Work request >> After counting the lines below that contain "Connect", reply with that number alone.

Material provided >>
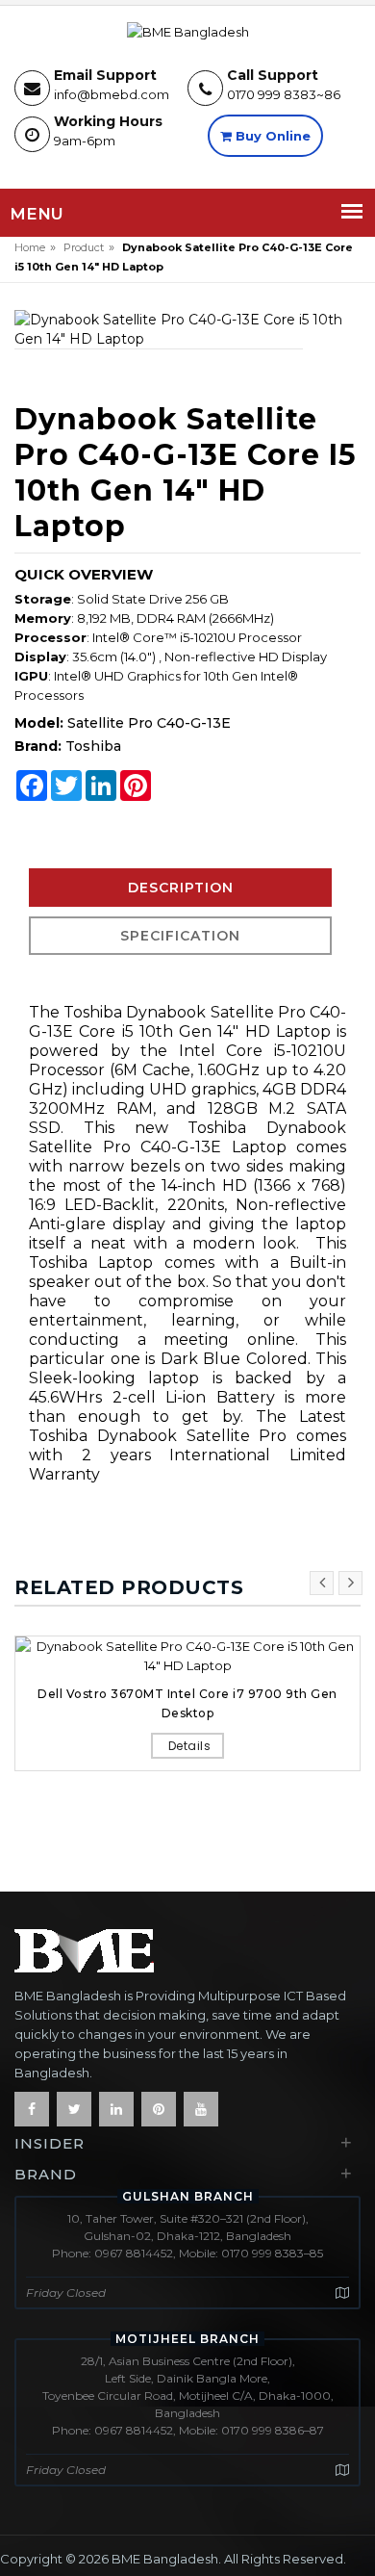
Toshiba (93, 746)
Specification (180, 935)
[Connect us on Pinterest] (158, 2109)
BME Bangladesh (165, 2558)
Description (181, 887)
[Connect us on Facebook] (31, 2109)
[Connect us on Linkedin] (116, 2109)
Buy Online (271, 135)
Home (29, 247)
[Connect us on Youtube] (201, 2109)
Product (83, 247)
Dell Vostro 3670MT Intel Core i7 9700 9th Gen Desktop (188, 1703)
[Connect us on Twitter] (74, 2109)
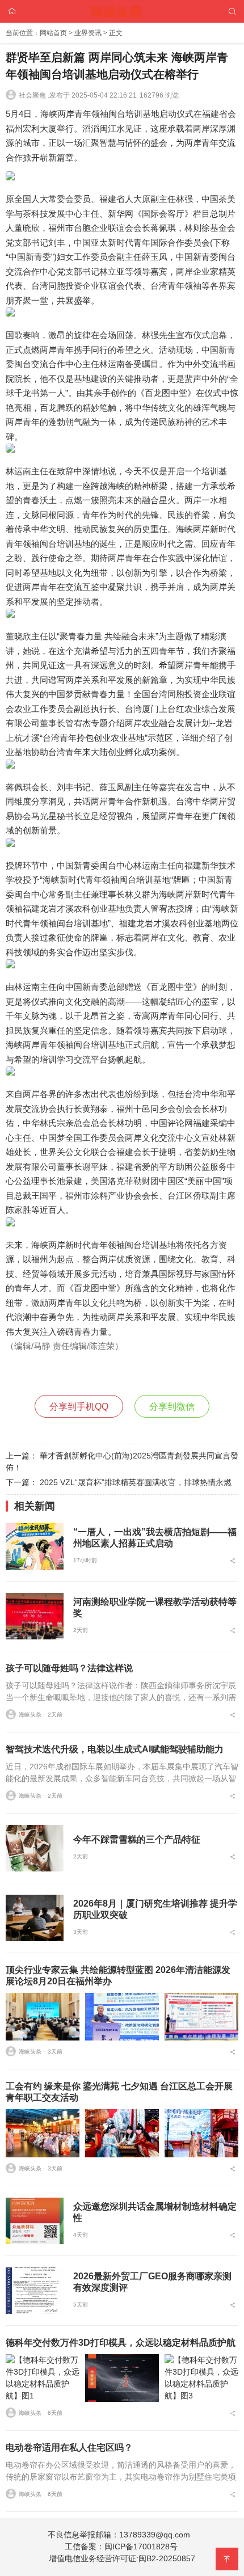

Result >> 5